Did you know that if you were standing on the near side of the Moon, and for your mass of 80kg and weight of 785N on Earth, due to Moon's lower gravity, you would not feel being heavier than 13kg (130N)? You knew? Ok, did you know that Earth's and Moon's gravities combined gave you different weight on near and far side of the Moon? Slightly yes, but true. Earth and Moon are relatively small celestial bodies but this difference goes even higher if you move from the Moon to the Io or Europe for example as they are also tidally locked by Jupiter just like our Moon is locked by Earth. This would most definitely not help mountains on Avatar's Pandora to float but still, within right conditions and with presence of large mass(es) nearby, considering appropriate composition of the ground I am sure there are solar systems out there with strange conditions to live with, to say the least.

"If I have seen further it is by standing
on the shoulders of giants” - Isaac Newton*

We simply take gravity for granted. We only know it here on Earth where it is stable and friendly, but up there within some, for example, triple star system with close by multiple giant planets orbited by dozen of rocky moons each, it would not be far from common sense for some intelligent insect-like aliens over there to build their calendars based on gravity changes instead of planetary motion. Maybe instead of "July" they have 'month' called "Joy" when everything is light and happy and for "January", who knows, maybe they call it "Despair" when due to heavy gravity their wings are useless and all of them are forced to spend the time on the ground playing monopoly.

Well, aliens aside, when it comes to gravity it seems that it indeed is the last frontier in our understanding of the universe and our search for the ultimate theory of everything.
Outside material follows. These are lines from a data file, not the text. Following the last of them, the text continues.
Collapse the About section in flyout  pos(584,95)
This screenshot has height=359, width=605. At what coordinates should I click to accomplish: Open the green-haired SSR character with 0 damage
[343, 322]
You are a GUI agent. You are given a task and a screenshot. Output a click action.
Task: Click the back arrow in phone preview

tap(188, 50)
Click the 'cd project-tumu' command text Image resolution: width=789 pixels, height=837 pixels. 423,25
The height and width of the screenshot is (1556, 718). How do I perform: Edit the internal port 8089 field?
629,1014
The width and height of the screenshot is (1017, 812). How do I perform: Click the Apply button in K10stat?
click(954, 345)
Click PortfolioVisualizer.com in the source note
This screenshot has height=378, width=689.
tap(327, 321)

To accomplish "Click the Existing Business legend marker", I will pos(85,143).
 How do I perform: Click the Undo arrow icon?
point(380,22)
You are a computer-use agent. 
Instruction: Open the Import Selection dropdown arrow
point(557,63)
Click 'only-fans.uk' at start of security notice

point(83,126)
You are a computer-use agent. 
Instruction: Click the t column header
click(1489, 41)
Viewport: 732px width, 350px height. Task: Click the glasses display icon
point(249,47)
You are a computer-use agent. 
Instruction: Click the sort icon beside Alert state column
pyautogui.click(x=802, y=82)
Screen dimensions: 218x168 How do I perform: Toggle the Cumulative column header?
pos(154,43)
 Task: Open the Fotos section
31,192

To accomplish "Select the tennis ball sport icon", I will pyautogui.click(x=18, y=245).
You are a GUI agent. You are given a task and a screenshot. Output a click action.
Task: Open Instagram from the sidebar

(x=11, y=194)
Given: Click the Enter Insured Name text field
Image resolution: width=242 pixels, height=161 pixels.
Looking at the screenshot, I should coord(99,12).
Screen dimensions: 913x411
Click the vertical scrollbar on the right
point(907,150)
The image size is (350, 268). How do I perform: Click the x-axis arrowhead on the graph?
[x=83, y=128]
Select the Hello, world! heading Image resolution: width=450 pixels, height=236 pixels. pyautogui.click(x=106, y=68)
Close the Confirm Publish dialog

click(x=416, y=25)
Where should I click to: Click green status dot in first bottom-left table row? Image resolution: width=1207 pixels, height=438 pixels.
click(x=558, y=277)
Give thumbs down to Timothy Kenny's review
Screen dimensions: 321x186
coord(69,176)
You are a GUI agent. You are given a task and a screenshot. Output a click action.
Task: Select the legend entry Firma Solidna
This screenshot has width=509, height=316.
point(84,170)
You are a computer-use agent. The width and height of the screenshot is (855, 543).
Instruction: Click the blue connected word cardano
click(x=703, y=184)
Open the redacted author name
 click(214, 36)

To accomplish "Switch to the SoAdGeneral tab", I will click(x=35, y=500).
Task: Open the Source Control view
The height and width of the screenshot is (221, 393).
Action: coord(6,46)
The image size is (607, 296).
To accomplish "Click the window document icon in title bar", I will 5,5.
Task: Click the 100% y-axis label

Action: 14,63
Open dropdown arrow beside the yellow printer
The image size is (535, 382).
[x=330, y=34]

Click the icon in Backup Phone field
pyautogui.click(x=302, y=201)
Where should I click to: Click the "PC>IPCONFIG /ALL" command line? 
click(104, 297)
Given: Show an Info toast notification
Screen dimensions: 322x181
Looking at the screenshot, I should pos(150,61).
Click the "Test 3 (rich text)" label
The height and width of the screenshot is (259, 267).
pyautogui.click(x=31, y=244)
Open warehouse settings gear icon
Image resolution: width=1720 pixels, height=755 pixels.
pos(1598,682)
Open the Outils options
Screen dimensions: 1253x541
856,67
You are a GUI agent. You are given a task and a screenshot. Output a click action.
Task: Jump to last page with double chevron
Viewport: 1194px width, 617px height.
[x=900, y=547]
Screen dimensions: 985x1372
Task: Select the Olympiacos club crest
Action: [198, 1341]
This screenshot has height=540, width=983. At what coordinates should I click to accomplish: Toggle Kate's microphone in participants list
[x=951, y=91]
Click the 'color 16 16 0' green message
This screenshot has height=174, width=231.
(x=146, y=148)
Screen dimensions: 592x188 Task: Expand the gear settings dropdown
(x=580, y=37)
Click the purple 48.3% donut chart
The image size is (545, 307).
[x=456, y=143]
Is it force like any other and eventually we will find gravitons that will fit perfectly within well known particle model? Will it be some kind of space time continuum property just like perforated highways in vacuum that is used for object's motion? Or the final description of gravity is still waiting deep below within quantum world and string theories. Or maybe it is something entirely else. Whatever it is, I am sure a day in the future will come when we will learn everything about it and maybe this breakthrough discovery will reveal the doors with possibility for solving more mysteries waiting in line, like dark matter and dark energy and perhaps even provide a ways of how to efficiently test all the theories that predict existence of multi-universes and multi-dimensions. If we look into our scientific past, it was always like that. Every scientific breakthrough is made on shoulders of another. This is exactly what sir Isaac Newton meant when he wrote a letter to Robert Hooke in February of 1676 and said "If I have seen further it is by standing on the shoulders of giants". Although, if we dig more in the history of two scientists and rivals of the time it is more than possible that Newton meant more with this quote than just it's pure meaning from 12th century originated from Bernard of Chartres.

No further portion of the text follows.